Analyse jur. cpe (htm)

Publié le : 06/02/2006

SYNDICAT
NATIONAL DE L’ENSEIGNEMENT SUPERIEUR
                
    



Ensemble,
mettre en échec le CPE :


Brève analyse juridique critique du projet de « Contrat de Première
Embauche »



Le gouvernement prétend impose son
projet de CPE contre l’avis de tous les syndicats, alors qu’une
nette majorité de la population s’y oppose, et que la JOURNEE du
7 Février montrera la force de la mobilisation commune des jeunes étudiants
et lycéens, et des salariés. Le SNESUP-FSU appelle les personnels
de l’enseignement supérieur et de la recherche à y participer
massivement : c’est l’avenir des jeunes qu’ils forment qui
est menacé, c’est le sens et la mission de l’enseignement
supérieur qui sont en cause.

Les 10 points ci-dessous précisent
le contenu réel des dispositions du projet. Derrière l’argument
ressassé, « le CPE c’est un CDI », le CPE
(comme le CNE) c’est en fait le droit pour l’employeur de licencier
quand il veut, sans motiver sa décision, tout en bénéficiant
d’exonération totale des charges sociales. Pour le jeune salarié
en CPE les droits réels ses moyens de se défendre collectivement
ou juridiquement seraient en fait suspendus à la décision et au
bon vouloir de l’employeur. Cette subordination arbitraire qui est le
point clé du projet CPE est un élément d’un projet
libéral contre les droits des salariés du secteur privé,
et aussi contre les garanties de la Fonction Publique.

● **CONSIGNES**
1. Relevez tous les sigles figurant dans l'analyse consacrée au CPE.
2. Dans l'analyse consacrée au CPE, reformulez sous forme de liste le paragraphe commençant par « Le gouvernement prétend », en conservant ses faits essentiels.
3. Reprenez l'analyse consacrée au CPE à partir de sa dernière phrase et poursuivez-la.
Les enregistrements n'ont aucun rôle dans ce travail.

● **ENREGISTREMENTS CONSERVÉS**
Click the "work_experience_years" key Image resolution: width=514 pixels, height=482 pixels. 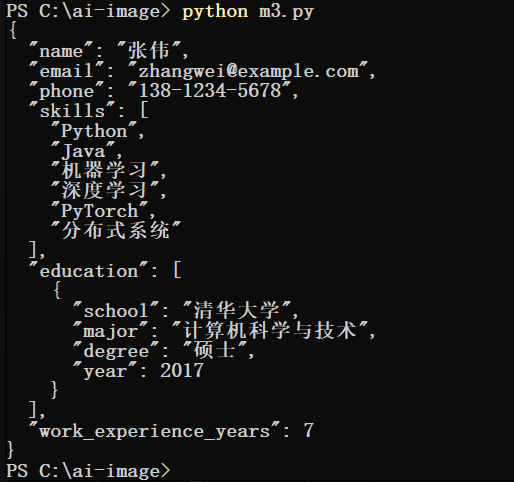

...

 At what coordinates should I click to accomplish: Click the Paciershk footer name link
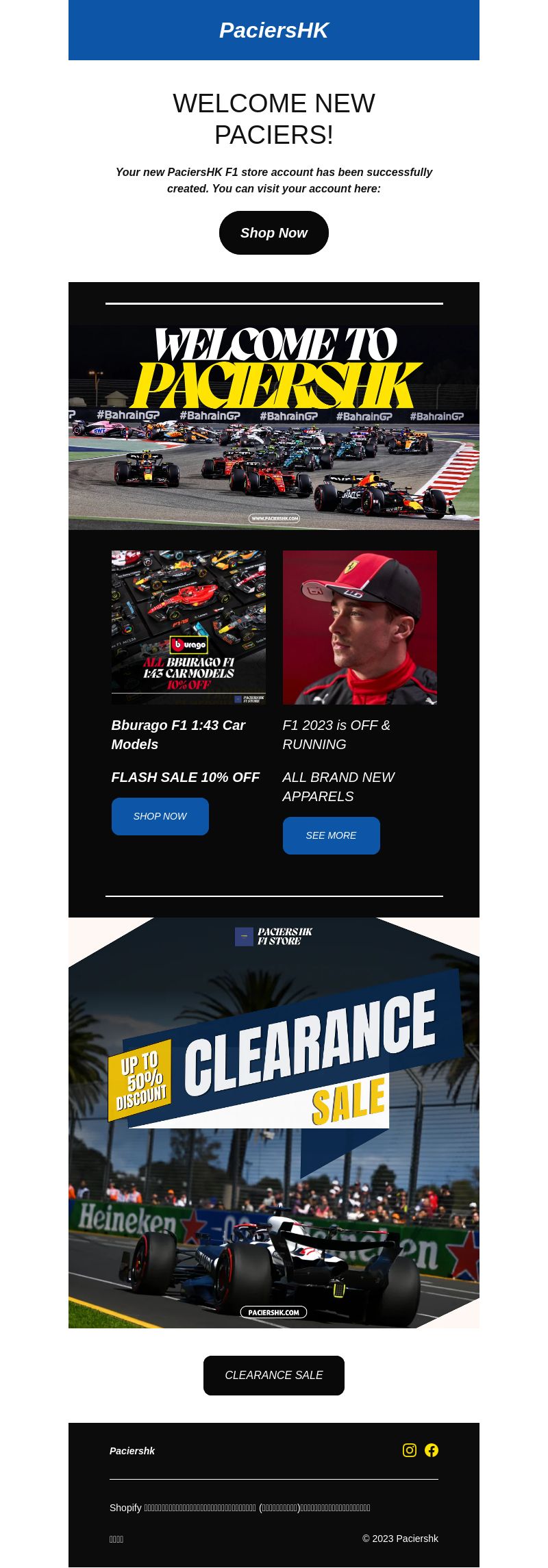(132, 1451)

● **CORRIGÉS**
1. CPE, CNE, CDI, SNESUP-FSU

2.
- Le gouvernement veut imposer son projet de CPE malgré l'opposition de tous les syndicats.
- Une nette majorité de la population rejette ce projet.
- La journée du 7 février doit montrer la force de la mobilisation commune des étudiants, des lycéens et des salariés.
- Le SNESUP-FSU appelle les personnels de l'enseignement supérieur et de la recherche à y participer massivement.
- Selon lui, l'avenir des jeunes qu'ils forment est menacé, ainsi que le sens et la mission de l'enseignement supérieur.

3.
(Dossier établi par Philippe Enclos, avec les contributions de Gérard
Cendres, maîtres de conférences en droit public et responsables
nationaux du SNESUP-FSU).


1) La rupture anticipée du contrat de
travail.


- Le CPE pourrait être utilisé dans tous les cas légaux
de recours au CDD, (sauf pour les emplois saisonniers et les emplois temporaires
dans certaines professions mentionnées au code du travail). Commentaire
: il est déjà possible d’utiliser le CDI pour pourvoir des
emplois temporaires, bien que ce soit rarement le cas ; mais la
réglementation actuelle du CDD prohibant la rupture anticipée
sauf faute grave, l’utilisation du CPE aurait pour effet de supprimer
cette protection :
le CPE s’attaque aussi bien aux garanties (insuffisantes)
des CDD qu’aux fondements du CDI.

2) Deux ans sans aucune protection contre le
licenciement !


- Ce contrat serait soumis aux dispositions du code
du travail en ce qui concerne les règles de licenciement sauf pendant
les deux premières années à compter de la date de sa conclusion.

La durée des contrats de travail, y compris du contrat de travail temporaire
(intérim), précédemment conclus avec l'entreprise dans
les deux années précédant la signature du CPE, ainsi que
la durée des stages, viendraient en déduction de la période
des deux ans dite de « consolidation ».

Commentaire : cette disposition est un trompe-l’œil
; d’une part, c’est déjà le cas lors du recrutement
d’un salarié sur CDI à l’issue d’un CDD, d’autre
part les employeurs se garderont évidemment d’embaucher en CPE
d’anciens salariés (sauf d’anciens CPE : voir ci-dessous).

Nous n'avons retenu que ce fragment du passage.